─── Entries provided
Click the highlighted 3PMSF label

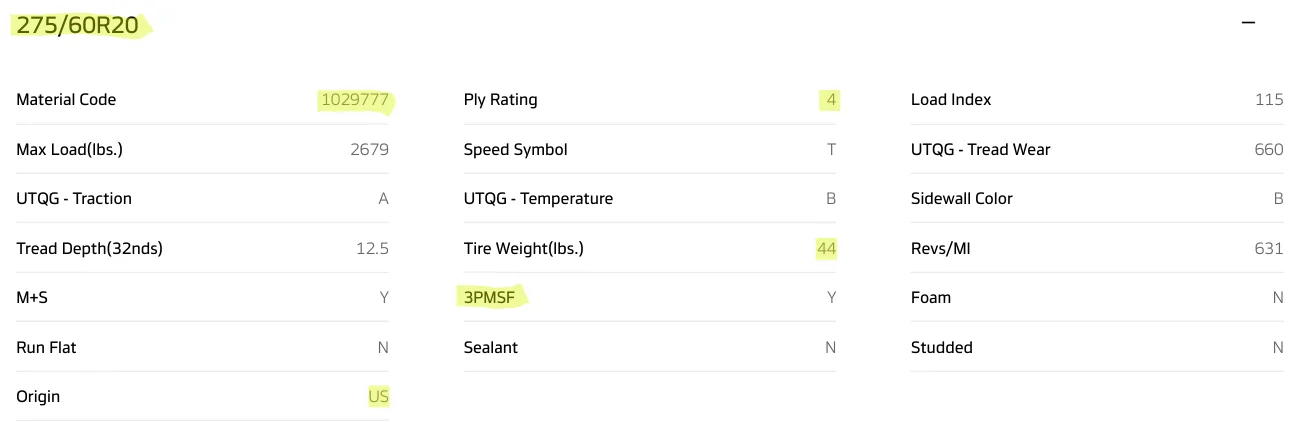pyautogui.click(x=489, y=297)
──────
─── Entries provided
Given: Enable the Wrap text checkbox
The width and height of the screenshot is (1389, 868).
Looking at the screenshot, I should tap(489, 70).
──────
### Description of the task
Rewrite everything from the line containing "Given: Enable the Wrap text checkbox" down through the line containing "Looking at the", with "checkbox" changed to "check box" and all other text left unchanged.

### Worked answer
Given: Enable the Wrap text check box
The width and height of the screenshot is (1389, 868).
Looking at the screenshot, I should tap(489, 70).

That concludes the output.